Other researchers are concentrating on unraveling IF's molecular structure. Caltech scientists are working with a "sequencing" machine that needs as little as ten picomoles (less than a millionth of a gram) of pure IF to determine the composition and sequence of the IF molecule's amino acid chain, which consists of about 150 links. Explains Molecular Geneticist Leroy Hood: "It's like having pearls of different colors on a string and clipping them off one by one and identifying the color of each."
So far, the Caltech researchers have sequenced 40 of fibroblast interferon's amino acid "pearls." When the structure of the chain is fully determined, which it probably will be before the end of 1980, chemists will try to re-create IF in the laboratory. That promises to be a difficult task: so long a chain tends to break apart in synthesis. But if they succeed, pharmaceutical companies may some day be able to mass-produce this and other types of interferon using only off-the-shelf chemicals.

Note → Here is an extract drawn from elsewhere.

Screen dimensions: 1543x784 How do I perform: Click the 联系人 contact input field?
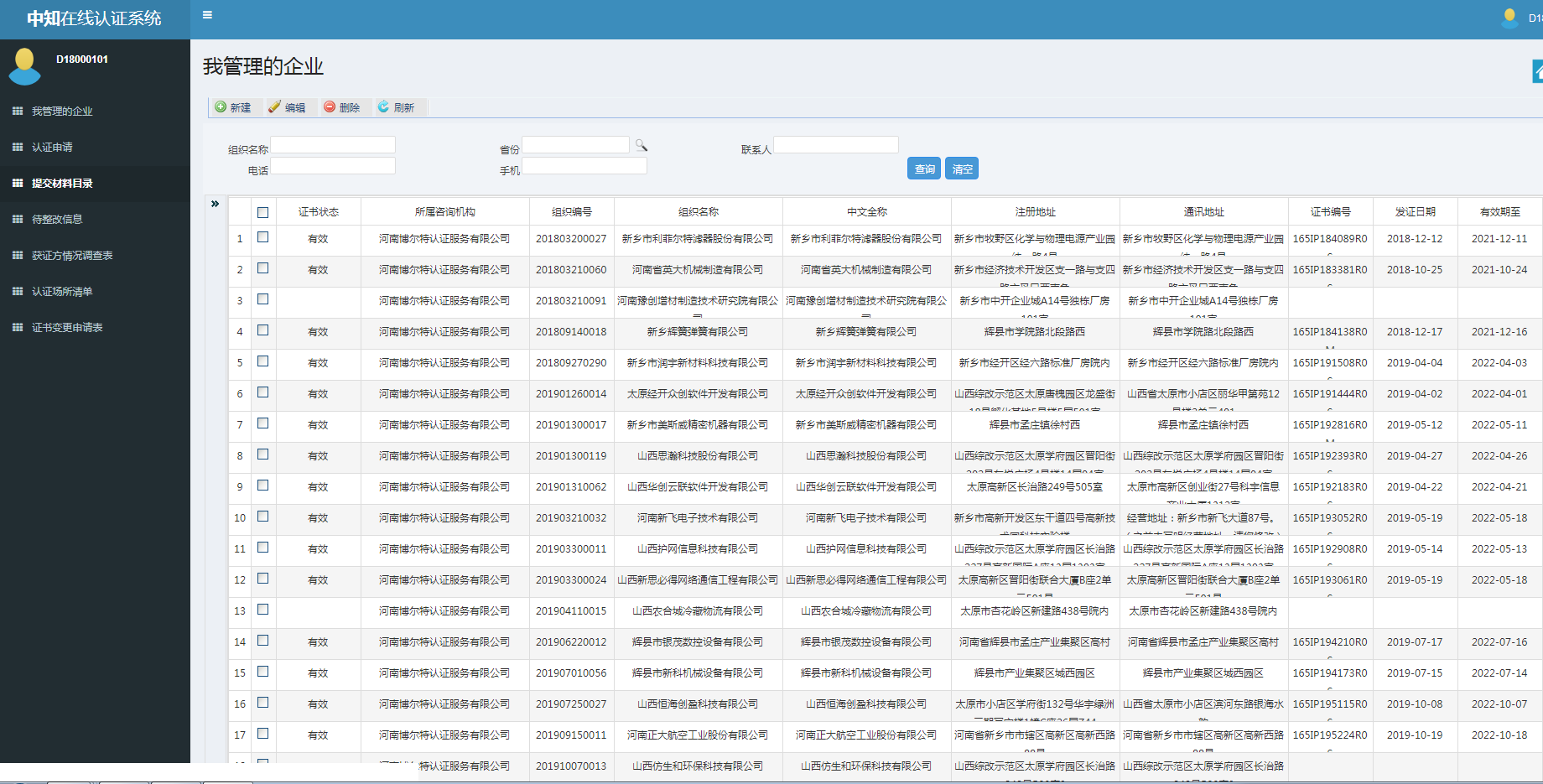pyautogui.click(x=835, y=145)
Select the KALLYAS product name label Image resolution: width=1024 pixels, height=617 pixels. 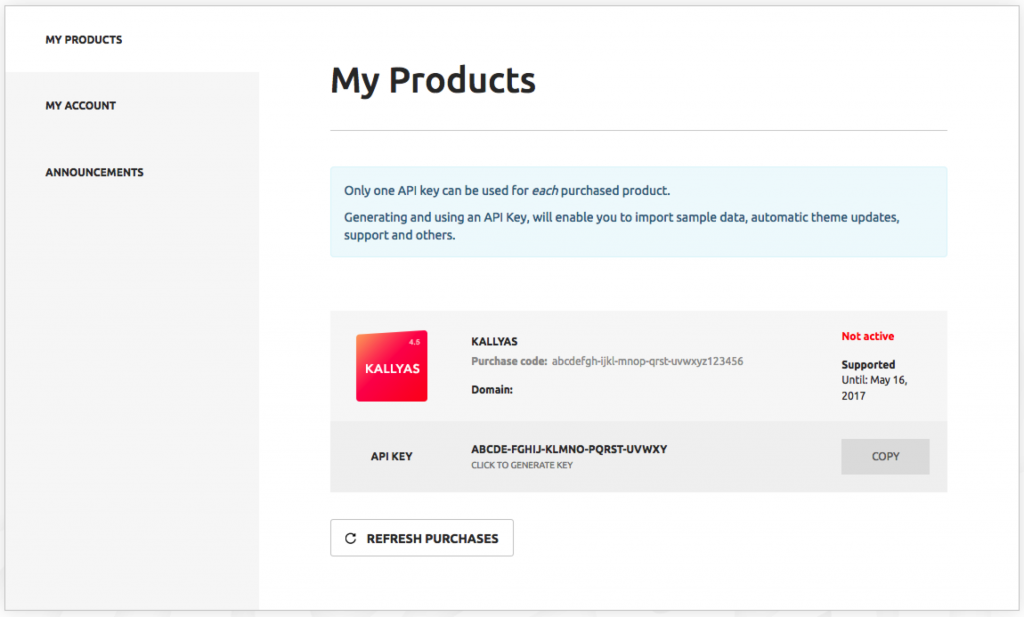click(x=494, y=341)
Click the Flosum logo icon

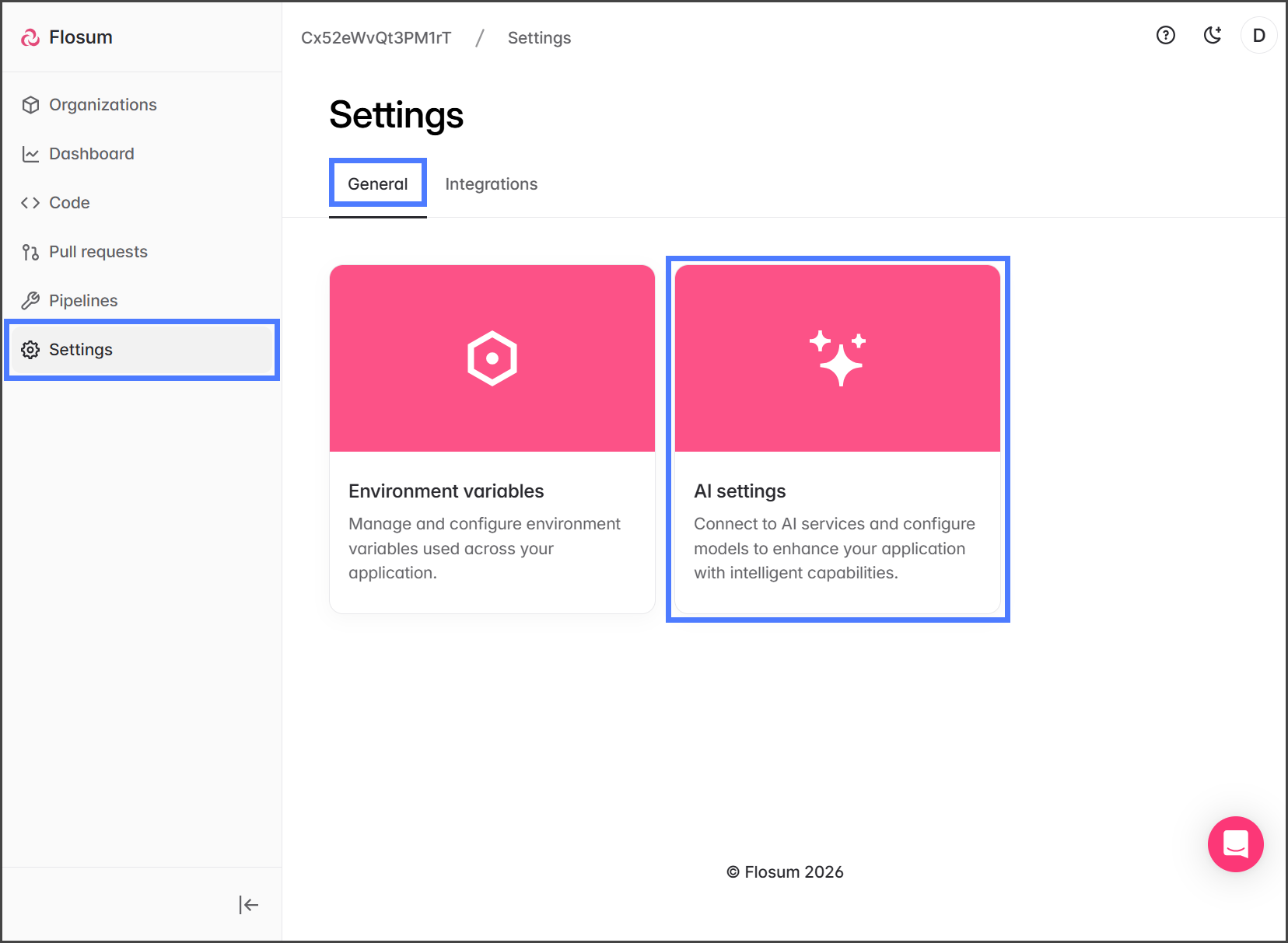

Perhaps the most promising avenue to ample IF supplies is the recombinant DNA technique being tried by Biogen and other companies. Scientists chemically snip a gene from the DNA of one organism. The gene, which contains the code for producing a certain protein, is then chemically spliced into the DNA of another life form, usually a harmless laboratory strain of the common intestinal bacterium Escherichia coli. Now the genetically reprogrammed bug has the ability to produce something new. It begins cranking out the protein and, given the proper nourishment, making millions of carbon copies of itself, each capable of producing the same protein. Though each creates only a tiny amount, the cumulative output can be substantial. Biogen's accomplishment, brought off by Swiss Molecular Biologist Charles Weissmann and his international team of colleagues, was to re-engineer E. coli so that it would produce largely complete molecules of human leukocyte IF. At Harvard, Biochemist Tadatsugu Taniguchi, who first isolated an interferon gene while at the Japanese Foundation for Cancer Research, and Molecular Biologist Mark Ptashne seem on the verge of getting their restructured E. coli to spew out human fibroblast IF.